Baginya, rasa sedih dan duka yang masih ia rasakan hingga kini adalah bentuk cinta untuk orang yang ia kasihi. ”Dari pengalaman, saya belajar untuk tidak usah melupakan, tapi hidup bersama orang yang kita kasihi di dalam jiwa kita,” katanya.
Kegetiran hidup yang ia alami justru semakin menguatkan jiwanya untuk bangkit saat terpuruk. Baginya, kehidupan harus tetap berjalan dengan merawat rasa syukur dan harapan.
Menganggur
Kesulitan hidup juga dialami oleh Dedi Mijwar (36), warga Kecamatan Bantar Gebang, Kota Bekasi, Jawa Barat, sepanjang tahun 2023. Lulusan SMK Jurusan Teknik Mesin ini sudah berulang kali mencoba melamar pekerjaan.
Namun, tak ada satu pun perusahaan yang memberinya kesempatan bekerja. Usia yang tak lagi muda sering kali menjadi hambatan untuk bisa diterima di pabrik atau perusahaan swasta.
Saat ini, ia bekerja paruh waktu membantu kakaknya berjualan sandal setiap Sabtu dan Minggu. Dedi mendapat upah Rp 50.000 per hari.
Mending capek kerja, daripada capek nganggur.
Sementara setiap Senin-Jumat, ia di rumah saja karena belum dapat pekerjaan. ”Mending capek kerja, daripada capek nganggur,” ucapnya.
Apesnya, Dedi beberapa kali terkena penipuan berkedok lowongan pekerjaan. Dia pernah dimintai uang Rp 100.000 hingga Rp 1 juta oleh orang yang mengaku bisa menyalurkan pekerjaan di pabrik tertentu.
Namun, orang-orang itu justru menghilang dengan membawa serta lamaran pekerjaan yang telah dia buat. ”Hidup lagi susah malah ditipu. Mana uangnya juga hasil minjem sama orang lain,” ucapnya.
Saat lulus SMK tahun 2007, Dedi sebenarnya pernah punya pengalaman bekerja di perusahaan suku cadang kendaraan bermotor. Namun, ia terkena pemutusan hubungan kerja ketika baru 1,5 tahun bekerja. Ia tak mendapat pesangon karena haya pekerja kontrak.
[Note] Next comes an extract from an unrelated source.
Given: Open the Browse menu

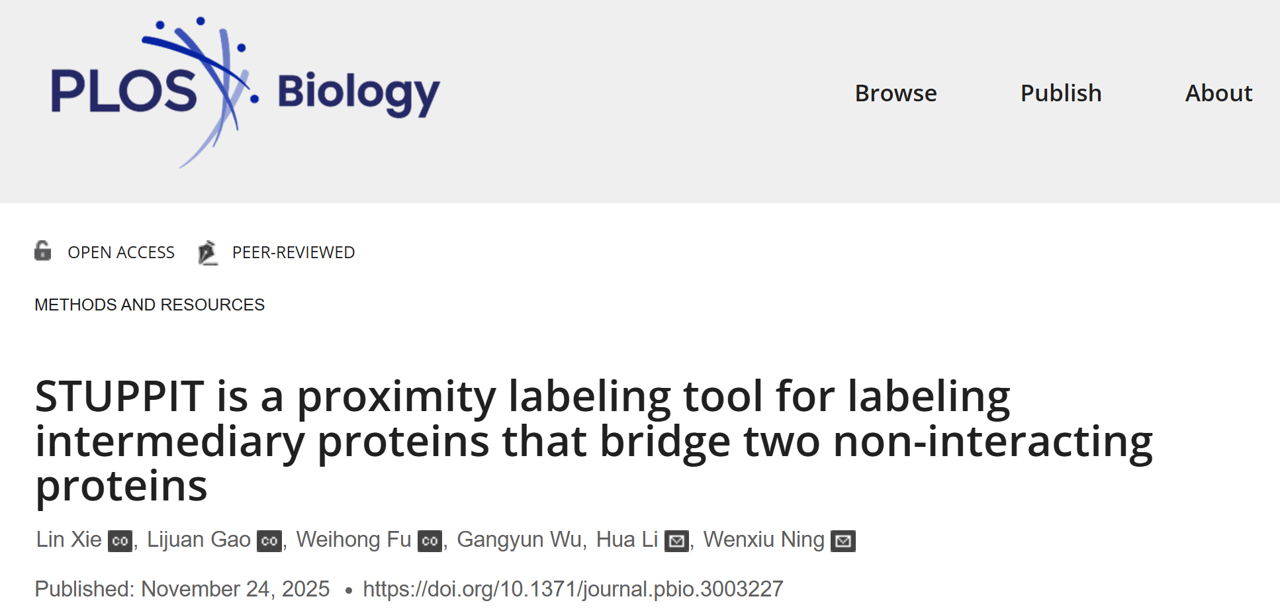Looking at the screenshot, I should (895, 93).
Ia juga pernah bekerja sebagai buruh di pabrik kerupuk, pabrik plastik, juga toko sembako di pasar. Namun, semuanya tak bertahan lama karena tempat usahanya gulung tikar. Selama pandemi, ia mengandalkan hidup dari bantuan pemerintah lewat program Kartu Pra Kerja.
Dedi mengaku punya keinginan untuk bekeluarga. Namun, ia menyadari kondisi keuangannya saat ini belum mampu untuk menanggung beban hidup yang lebih berat. Karena alasan itu juga, ia harus merelakan kekasih hatinya mencari orang lain yang lebih mapan.
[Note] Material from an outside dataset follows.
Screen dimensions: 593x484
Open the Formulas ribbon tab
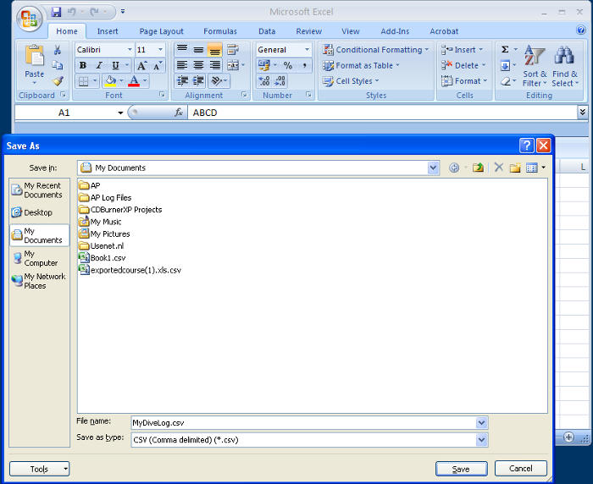pos(220,31)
Ia berharap hidupnya bisa lebih baik tahun depan. Ia tak pernah menyerah mencari pekerjaan sembari berusaha membuka usaha. Dukungan dari ibu juga tetap menguatkannya sampai hari ini.
”Ibu selalu bilang, ayo semangat harus cari kerja supaya bisa menabung dan hidup lebih baik,” ucap Dedi.